New state crime lab still trying to catch up to cases

October 20, 2005 By admin

State officials hoped Iowa’s new crime lab in Ankeny would reduce a backlog of cases but six months later, the backlog is still there. The section of the lab that helps evaluate evidence in drug cases doubled its productivity last month, but there’s still a pile of cases waiting.

Jerry Brown, the D-C-I crime lab administrator, believes the lab will start catching up soon, but today it still can’t keep up with the evidence submitted by state and local investigators. “The quicker we get cases back, the more they submit cases,” Brown says. The new D-C-I crime lab is much larger and has more modern equipment than the old lab which was near the statehouse in Des Moines.

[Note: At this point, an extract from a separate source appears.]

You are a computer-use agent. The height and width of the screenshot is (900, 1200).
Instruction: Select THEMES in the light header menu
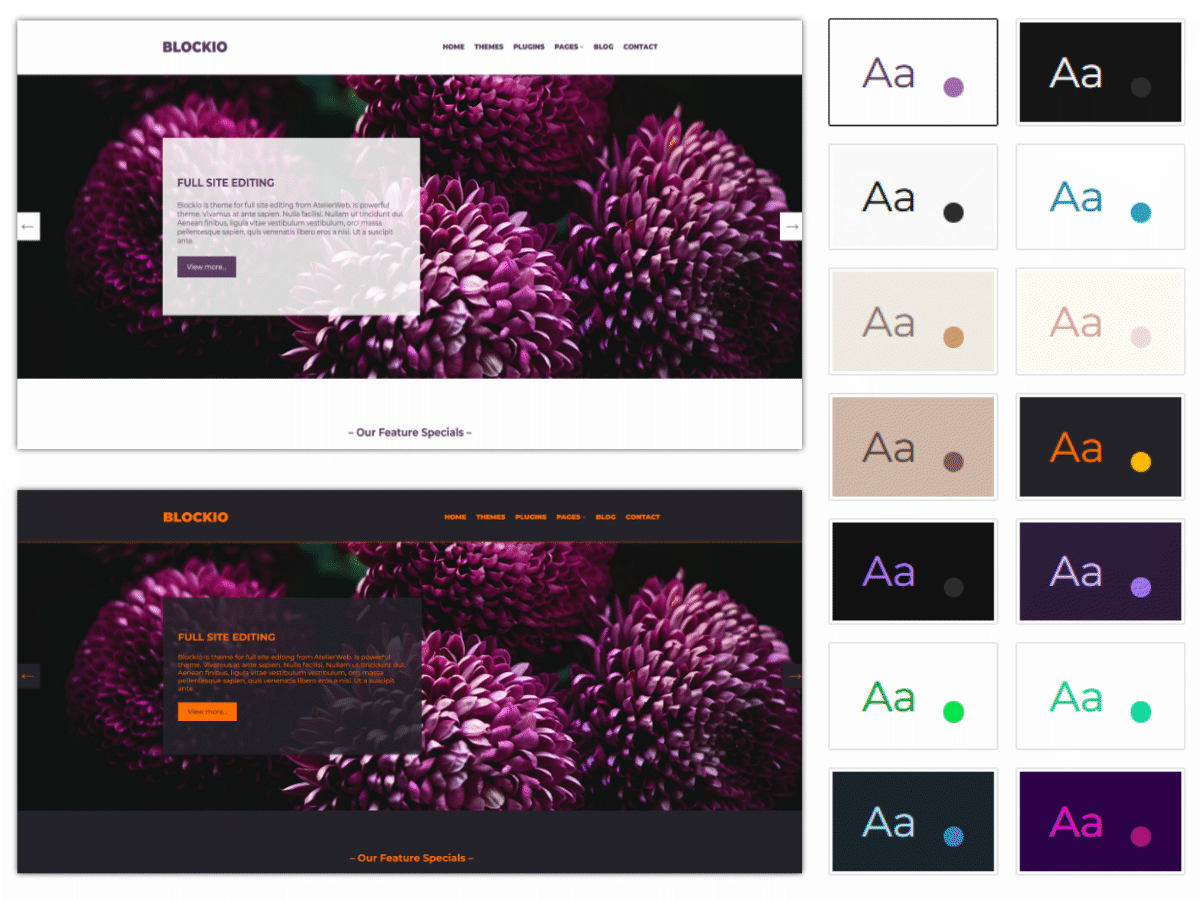tap(489, 46)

Sandy Stoltenow is the drug lab’s supervisor and she’s happy with her new environment. “The Wallace building was not a pleasant place to work,” she says. The new, 50-million dollar laboratory for criminal investigations is located in Ankeny, on the Des Moines Area Community College campus.

Paul Hermsen is one of the technicians in the lab, and he says safety conditions have improved significantly. Hermsen says lab techs shared a four foot hood over their work area in the old lab, but now they each have their own work area and a four foot hood above it. Hermsen says with the new equipment and more space, the new lab bears little resemblance to the old lab. “It’s pretty much a night and day difference,” Hermsen says. Brown, the D-C-I crime lab administrator, says the old lab was kind of like an office cubicle in a basement. “I worked there 28 years,” Brown says. “I never had a window.”